What you need to do:
Below are records; report how many of their lines contain the word "technologie", giving only the number.
====== Data listing ======
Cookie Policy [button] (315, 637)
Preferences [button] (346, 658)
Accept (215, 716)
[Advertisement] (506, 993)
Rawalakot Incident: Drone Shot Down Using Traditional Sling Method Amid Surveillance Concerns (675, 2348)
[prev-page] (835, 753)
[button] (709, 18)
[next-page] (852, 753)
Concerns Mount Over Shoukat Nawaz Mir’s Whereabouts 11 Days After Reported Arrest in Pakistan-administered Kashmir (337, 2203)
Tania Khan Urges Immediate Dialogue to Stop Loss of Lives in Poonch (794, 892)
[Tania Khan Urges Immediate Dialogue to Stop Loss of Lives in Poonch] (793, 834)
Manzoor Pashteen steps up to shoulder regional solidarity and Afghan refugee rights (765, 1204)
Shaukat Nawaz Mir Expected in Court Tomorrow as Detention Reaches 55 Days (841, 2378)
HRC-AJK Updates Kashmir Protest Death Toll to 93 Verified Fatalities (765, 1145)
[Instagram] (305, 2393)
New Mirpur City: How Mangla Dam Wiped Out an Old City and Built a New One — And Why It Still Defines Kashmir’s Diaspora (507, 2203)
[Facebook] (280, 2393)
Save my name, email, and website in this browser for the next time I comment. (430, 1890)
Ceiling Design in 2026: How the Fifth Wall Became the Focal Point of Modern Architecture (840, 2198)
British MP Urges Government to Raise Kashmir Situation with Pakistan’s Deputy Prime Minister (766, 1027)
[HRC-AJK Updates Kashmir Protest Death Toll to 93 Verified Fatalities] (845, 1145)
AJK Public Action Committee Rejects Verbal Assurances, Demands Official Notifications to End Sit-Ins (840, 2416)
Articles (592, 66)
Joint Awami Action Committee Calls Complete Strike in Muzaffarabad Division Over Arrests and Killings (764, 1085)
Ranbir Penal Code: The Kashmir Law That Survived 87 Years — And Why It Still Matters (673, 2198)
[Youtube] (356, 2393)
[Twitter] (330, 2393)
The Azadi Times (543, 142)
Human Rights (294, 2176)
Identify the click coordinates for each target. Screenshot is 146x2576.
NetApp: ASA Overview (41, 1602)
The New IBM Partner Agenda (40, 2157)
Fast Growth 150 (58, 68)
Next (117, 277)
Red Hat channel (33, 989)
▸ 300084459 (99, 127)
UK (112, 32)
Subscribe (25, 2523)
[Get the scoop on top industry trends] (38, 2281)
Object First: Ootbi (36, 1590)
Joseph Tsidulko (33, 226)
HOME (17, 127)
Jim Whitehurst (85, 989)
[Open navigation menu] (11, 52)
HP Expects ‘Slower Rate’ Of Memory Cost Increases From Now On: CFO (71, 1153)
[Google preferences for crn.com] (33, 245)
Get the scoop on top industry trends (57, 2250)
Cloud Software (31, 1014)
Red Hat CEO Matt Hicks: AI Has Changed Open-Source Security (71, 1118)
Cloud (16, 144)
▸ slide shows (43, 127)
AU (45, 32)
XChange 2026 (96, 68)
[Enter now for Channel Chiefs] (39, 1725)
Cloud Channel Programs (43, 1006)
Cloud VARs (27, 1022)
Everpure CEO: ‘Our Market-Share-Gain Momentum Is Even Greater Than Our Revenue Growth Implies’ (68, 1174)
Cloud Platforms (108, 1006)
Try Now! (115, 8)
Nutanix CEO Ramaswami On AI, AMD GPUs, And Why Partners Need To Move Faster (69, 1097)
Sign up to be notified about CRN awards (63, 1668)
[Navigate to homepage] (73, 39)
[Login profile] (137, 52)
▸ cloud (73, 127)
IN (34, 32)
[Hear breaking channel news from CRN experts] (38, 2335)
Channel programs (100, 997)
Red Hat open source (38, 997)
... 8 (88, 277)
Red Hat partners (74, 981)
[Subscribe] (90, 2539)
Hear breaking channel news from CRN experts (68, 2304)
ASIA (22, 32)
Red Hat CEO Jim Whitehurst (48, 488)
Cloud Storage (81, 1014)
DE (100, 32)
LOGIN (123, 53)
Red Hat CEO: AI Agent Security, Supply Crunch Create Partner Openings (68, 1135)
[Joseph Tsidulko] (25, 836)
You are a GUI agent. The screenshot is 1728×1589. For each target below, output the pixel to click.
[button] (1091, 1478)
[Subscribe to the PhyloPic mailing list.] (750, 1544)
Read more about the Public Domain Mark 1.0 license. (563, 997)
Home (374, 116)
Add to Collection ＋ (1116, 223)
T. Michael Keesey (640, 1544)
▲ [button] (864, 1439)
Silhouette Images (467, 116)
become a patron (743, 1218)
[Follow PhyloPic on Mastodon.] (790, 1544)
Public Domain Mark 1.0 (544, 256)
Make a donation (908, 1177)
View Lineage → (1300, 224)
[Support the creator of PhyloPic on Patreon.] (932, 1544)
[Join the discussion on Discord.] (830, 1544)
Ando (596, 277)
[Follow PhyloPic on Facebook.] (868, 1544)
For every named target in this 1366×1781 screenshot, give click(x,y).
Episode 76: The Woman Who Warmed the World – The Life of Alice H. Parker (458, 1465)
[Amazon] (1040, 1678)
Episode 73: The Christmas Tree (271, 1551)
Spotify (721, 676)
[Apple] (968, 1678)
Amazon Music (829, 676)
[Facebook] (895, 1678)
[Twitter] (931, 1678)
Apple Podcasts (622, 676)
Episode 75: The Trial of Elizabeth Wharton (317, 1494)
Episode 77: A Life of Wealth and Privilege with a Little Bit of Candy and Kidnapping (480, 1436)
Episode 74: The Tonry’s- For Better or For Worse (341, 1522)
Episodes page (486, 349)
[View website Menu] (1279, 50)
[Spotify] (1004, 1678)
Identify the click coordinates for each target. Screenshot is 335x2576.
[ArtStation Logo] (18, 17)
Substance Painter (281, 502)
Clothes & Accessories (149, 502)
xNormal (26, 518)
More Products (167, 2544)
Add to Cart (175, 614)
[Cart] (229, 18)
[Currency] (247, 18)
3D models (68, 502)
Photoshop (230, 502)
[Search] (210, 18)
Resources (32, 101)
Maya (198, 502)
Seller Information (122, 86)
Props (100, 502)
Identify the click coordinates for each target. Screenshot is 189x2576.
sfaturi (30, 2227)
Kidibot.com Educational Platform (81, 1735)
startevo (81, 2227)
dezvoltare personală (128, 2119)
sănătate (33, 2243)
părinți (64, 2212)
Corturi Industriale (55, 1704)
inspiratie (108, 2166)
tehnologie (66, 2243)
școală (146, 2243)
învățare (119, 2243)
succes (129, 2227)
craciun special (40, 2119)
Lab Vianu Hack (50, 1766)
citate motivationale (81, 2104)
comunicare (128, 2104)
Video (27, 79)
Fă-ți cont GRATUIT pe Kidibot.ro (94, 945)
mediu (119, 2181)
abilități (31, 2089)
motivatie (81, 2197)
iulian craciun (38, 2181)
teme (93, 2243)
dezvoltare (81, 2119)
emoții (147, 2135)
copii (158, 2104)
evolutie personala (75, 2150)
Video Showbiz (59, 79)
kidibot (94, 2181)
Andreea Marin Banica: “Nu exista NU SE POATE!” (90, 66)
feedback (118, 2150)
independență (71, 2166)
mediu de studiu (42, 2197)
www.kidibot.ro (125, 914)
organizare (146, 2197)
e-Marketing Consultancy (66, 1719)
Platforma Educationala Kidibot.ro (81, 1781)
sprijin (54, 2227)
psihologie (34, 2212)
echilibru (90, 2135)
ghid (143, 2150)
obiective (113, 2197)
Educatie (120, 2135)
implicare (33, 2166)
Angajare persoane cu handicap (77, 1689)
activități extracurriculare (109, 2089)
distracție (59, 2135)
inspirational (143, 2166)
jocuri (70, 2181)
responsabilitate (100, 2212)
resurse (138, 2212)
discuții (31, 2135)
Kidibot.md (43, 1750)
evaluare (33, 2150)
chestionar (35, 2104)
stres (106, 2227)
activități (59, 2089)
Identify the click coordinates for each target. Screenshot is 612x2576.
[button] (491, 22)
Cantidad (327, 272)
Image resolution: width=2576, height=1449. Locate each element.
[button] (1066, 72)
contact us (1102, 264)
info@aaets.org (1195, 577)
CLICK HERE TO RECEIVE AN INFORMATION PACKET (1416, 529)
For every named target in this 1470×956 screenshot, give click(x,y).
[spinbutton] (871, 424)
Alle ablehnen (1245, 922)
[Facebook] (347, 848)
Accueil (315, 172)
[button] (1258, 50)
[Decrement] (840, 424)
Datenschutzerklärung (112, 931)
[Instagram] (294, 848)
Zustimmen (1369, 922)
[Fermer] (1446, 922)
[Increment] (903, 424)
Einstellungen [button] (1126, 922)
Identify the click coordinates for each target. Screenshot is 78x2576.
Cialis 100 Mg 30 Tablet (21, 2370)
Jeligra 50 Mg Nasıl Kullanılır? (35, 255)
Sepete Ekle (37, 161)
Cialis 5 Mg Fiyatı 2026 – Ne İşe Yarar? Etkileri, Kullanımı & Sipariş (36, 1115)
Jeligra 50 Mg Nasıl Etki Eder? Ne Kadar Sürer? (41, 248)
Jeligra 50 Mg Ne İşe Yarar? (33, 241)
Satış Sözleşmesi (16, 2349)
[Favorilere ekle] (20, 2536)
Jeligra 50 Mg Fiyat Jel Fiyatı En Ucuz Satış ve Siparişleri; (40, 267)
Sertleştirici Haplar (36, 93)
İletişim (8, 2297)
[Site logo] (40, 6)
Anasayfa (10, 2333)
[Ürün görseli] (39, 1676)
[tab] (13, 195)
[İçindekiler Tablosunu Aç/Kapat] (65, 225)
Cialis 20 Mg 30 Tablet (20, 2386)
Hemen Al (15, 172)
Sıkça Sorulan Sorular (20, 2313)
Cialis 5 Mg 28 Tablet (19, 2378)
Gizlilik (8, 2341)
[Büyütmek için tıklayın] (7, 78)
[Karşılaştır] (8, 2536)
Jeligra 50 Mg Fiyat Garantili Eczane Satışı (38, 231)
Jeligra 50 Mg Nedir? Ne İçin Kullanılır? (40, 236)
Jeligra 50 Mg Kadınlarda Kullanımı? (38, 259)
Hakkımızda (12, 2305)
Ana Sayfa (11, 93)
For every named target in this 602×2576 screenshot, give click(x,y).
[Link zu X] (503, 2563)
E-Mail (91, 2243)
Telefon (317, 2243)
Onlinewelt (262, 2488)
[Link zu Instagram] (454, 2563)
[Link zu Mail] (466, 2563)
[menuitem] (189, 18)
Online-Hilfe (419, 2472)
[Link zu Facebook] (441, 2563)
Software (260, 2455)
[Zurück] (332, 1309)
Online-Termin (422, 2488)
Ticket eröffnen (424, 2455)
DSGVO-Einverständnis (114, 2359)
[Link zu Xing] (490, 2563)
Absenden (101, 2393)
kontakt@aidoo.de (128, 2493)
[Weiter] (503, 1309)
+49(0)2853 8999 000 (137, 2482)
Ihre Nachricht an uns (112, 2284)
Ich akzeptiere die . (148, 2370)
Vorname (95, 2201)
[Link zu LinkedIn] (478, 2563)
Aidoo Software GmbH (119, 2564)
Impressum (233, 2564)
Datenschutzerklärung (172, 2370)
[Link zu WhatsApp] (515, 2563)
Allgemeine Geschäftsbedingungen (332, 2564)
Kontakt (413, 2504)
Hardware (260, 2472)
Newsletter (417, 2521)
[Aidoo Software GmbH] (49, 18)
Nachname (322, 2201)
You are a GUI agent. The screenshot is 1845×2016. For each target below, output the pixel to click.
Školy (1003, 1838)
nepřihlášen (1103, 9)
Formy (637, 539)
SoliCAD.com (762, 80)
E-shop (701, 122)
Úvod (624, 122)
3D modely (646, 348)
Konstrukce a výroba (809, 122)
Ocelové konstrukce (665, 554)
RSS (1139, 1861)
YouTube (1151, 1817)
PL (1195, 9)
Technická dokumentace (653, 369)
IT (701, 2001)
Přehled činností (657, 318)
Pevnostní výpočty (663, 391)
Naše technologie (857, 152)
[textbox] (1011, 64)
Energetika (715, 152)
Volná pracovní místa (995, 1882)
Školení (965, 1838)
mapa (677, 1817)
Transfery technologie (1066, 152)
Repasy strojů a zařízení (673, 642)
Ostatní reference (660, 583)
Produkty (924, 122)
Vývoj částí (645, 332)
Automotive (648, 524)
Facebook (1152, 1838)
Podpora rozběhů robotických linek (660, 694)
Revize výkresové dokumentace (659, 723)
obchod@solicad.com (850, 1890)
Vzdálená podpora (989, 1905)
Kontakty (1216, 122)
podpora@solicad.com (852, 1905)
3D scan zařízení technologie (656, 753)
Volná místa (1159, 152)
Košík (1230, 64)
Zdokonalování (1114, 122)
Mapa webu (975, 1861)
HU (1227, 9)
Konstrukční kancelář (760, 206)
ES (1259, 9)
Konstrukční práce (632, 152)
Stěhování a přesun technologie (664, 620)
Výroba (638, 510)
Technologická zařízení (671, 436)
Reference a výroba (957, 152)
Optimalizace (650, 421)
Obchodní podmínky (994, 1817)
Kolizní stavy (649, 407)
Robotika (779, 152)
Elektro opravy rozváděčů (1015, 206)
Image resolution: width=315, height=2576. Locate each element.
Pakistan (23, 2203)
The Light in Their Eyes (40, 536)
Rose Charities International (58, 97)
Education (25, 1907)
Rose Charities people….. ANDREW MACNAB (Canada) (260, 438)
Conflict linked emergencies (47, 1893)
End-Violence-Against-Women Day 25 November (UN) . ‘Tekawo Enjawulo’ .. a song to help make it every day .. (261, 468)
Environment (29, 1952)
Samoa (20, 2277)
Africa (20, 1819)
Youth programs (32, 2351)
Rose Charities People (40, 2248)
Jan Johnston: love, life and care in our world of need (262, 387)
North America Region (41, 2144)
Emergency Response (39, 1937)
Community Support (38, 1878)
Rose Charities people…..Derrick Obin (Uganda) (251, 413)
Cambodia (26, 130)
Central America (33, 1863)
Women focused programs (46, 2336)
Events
======
Response to this task:
4